9.      Encourage participation

Online courses can be delivered as part of a holistic hybrid or blended approach to learning that may include opportunities for field work or internships. Where these options are limited (perhaps due to geographical limitations), students can be invited to explore and create their own media and resources – video, audio, and pictures – to support learning and stimulate class discussions. These activities can introduce a valuable extra dimension that enrich programme content for all.


10.  Address the skills gap

However a curriculum is delivered, it should be aligned with the skills students need to succeed in their chosen field. A 2019 survey of HR leaders found that employers were finding it harder to close skills gaps in their organisations with graduate recruits. By collaborating more closely with employers, universities could more closely align curriculum with the in-demand skills that will help shape the future of work.

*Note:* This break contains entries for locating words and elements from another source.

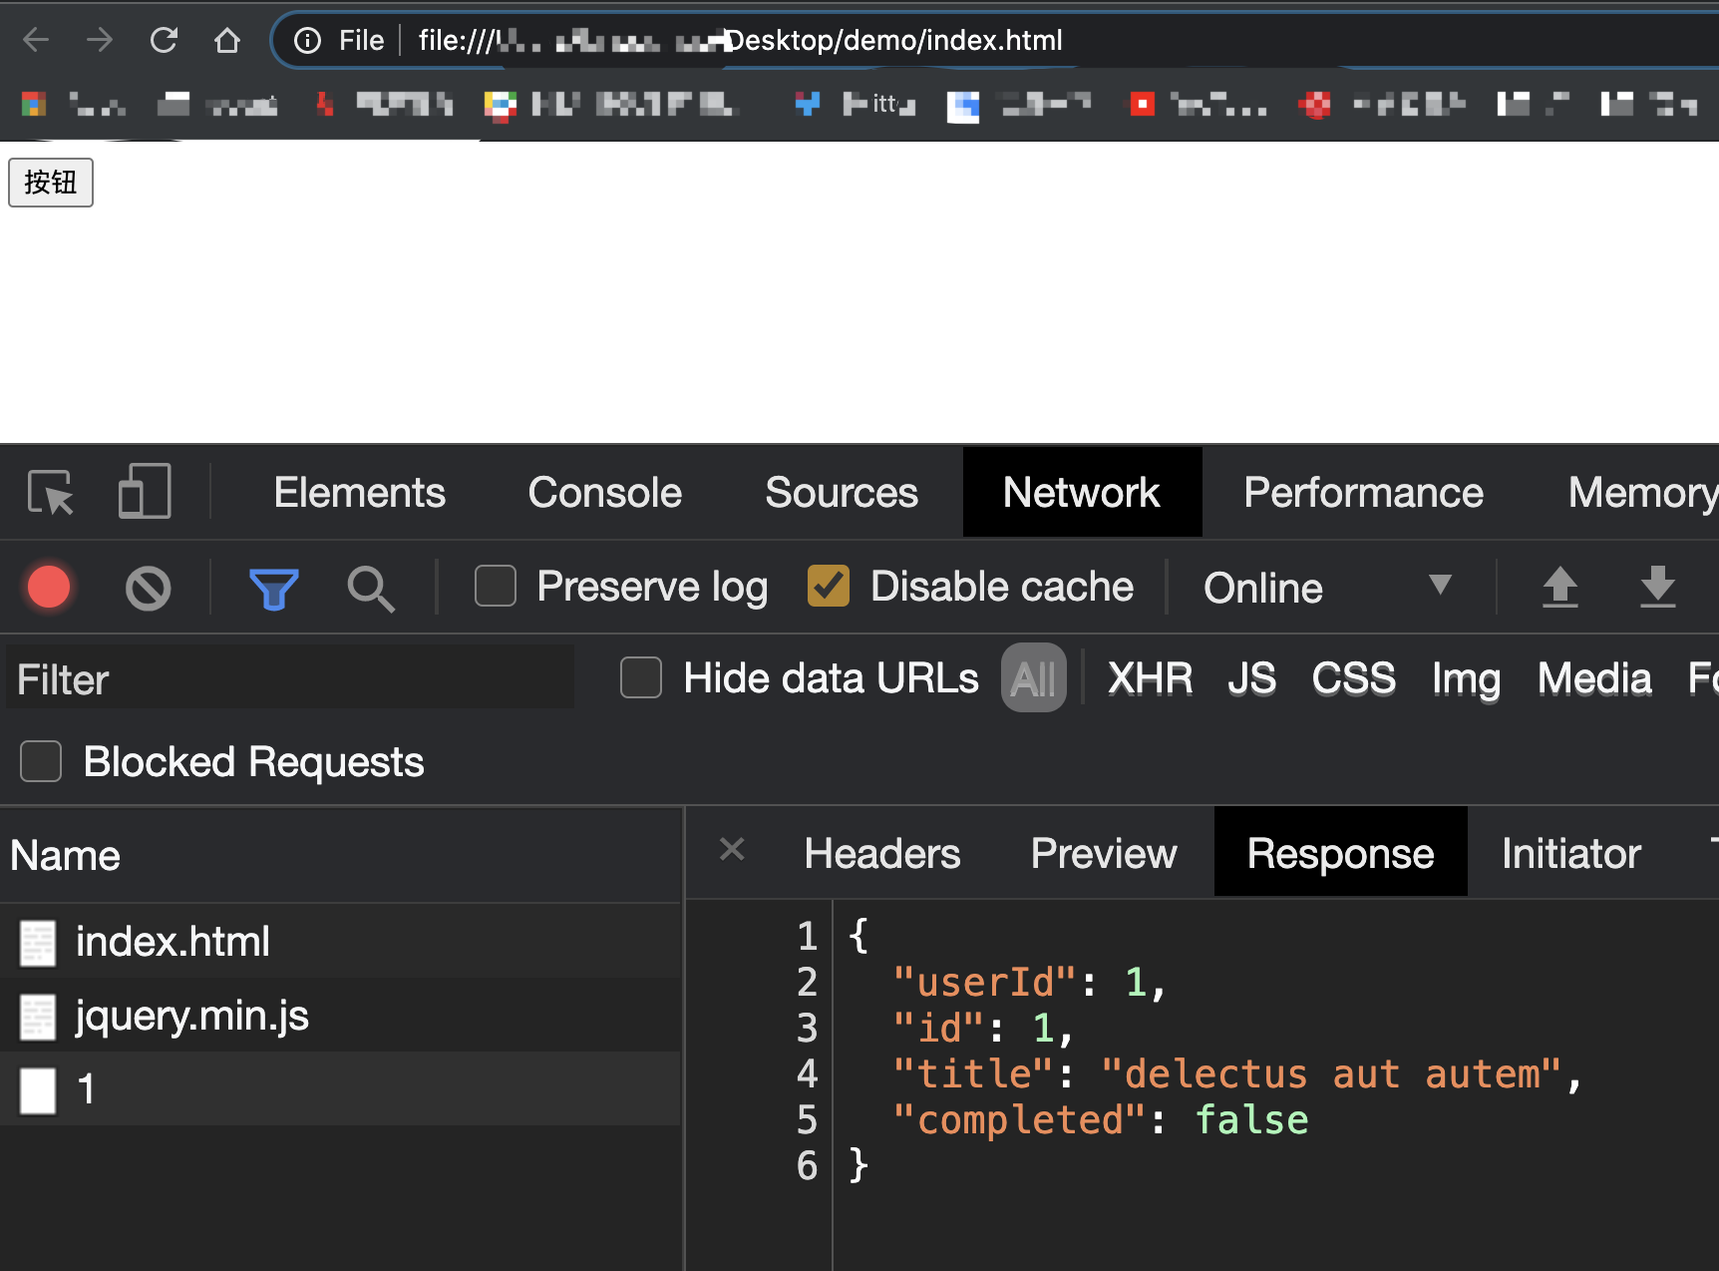Enable the Preserve log checkbox

496,587
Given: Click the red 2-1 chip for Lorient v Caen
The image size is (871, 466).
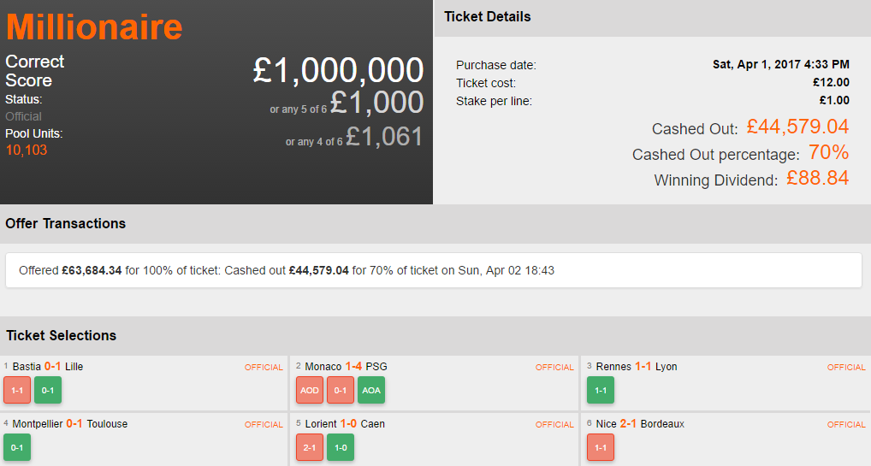Looking at the screenshot, I should coord(310,447).
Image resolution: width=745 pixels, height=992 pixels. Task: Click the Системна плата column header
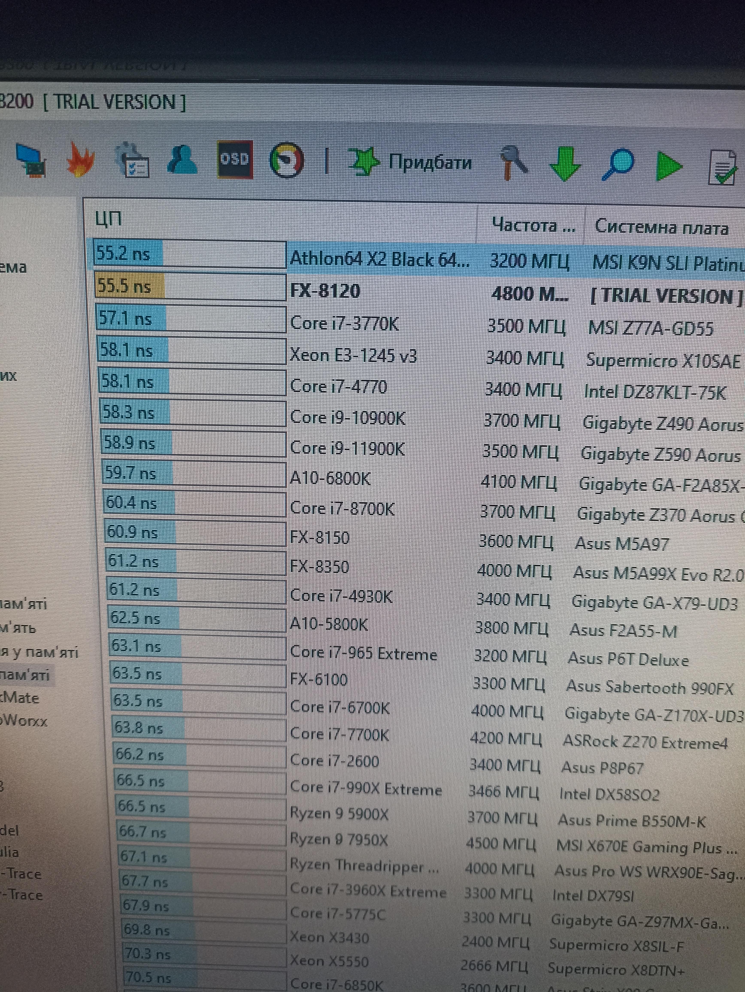pyautogui.click(x=661, y=227)
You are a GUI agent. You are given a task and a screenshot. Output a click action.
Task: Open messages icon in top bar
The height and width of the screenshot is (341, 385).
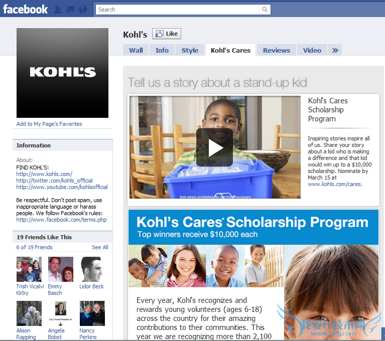point(70,10)
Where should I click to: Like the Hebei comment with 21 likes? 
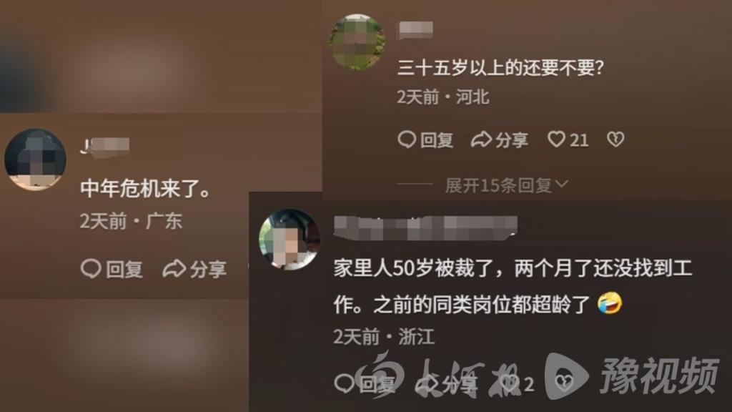pyautogui.click(x=568, y=139)
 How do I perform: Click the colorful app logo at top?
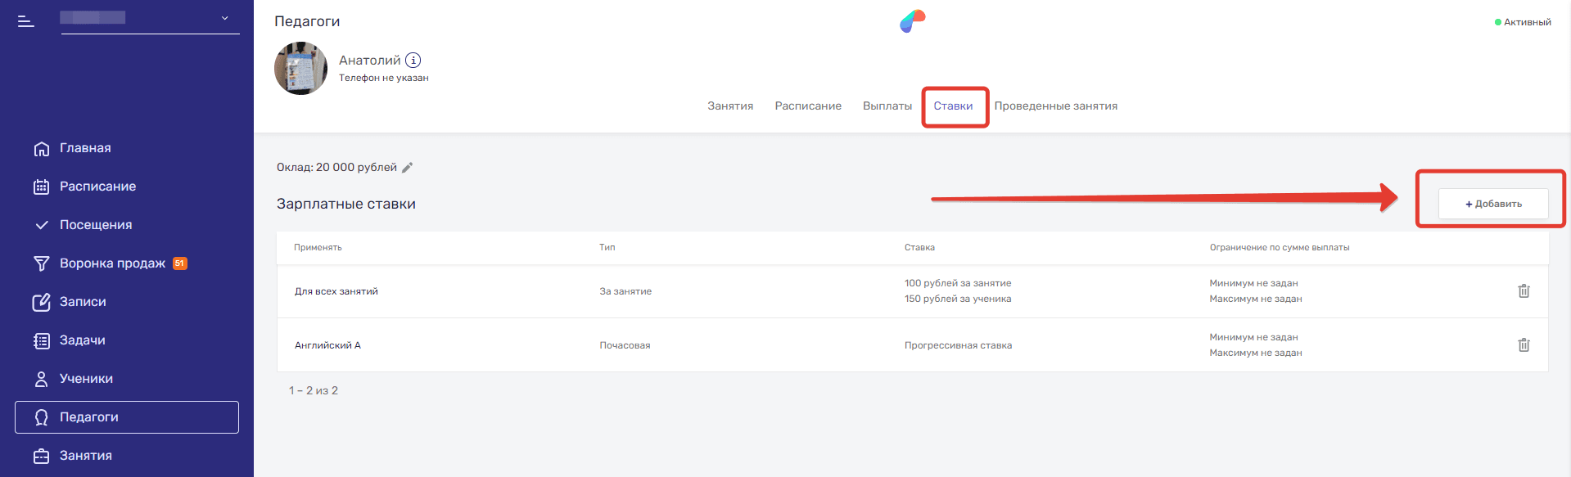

This approach could also seed the internships and project opportunities that enrich the student experience.


Looking to the future

For universities, innovation in learning delivery has become more urgent than ever. While the campus remains a draw for many students, events of the last two years have shown that taking a learning path that’s less firmly moored to tradition can be equally valid and just as rewarding.


The most successful programmes – and, by extension, institutions – are likely to be those that effectively combine the best of both worlds, drawing on exemplary digital and in-person practices to create a learning experience that’s accessible to a much broader student body.


At an individual level, this will see universities sculpting a bespoke response that’s informed by their own imperatives. Most will be compelled to move to hybrid or blended learning models to maintain a viable student population in the short term. Some may pivot more fundamentally to prioritise intake from their local and national communities as international recruitment slows.


Only a lucky few will be free from financial pressures as endowments shrink and stock markets wobble: according to a 2020 study from consulting firm London Economics, UK universities faced a collective shortfall of circa £2.5 billion in 2021 due to plummeting student enrolment figures.


We already know that universities with advanced online provision were able to offer a more intuitive Covid-19 response from the start than those whose practices were more deeply rooted in place-based learning.


Today, one thing is certain: the interim measures put in place as faculties scrambled to move students online will no longer cut the mustard. University leaders need to embark on a more radical journey of innovation, aligning high-quality content with the technology necessary to optimise digital teaching and learning for an uncertain future.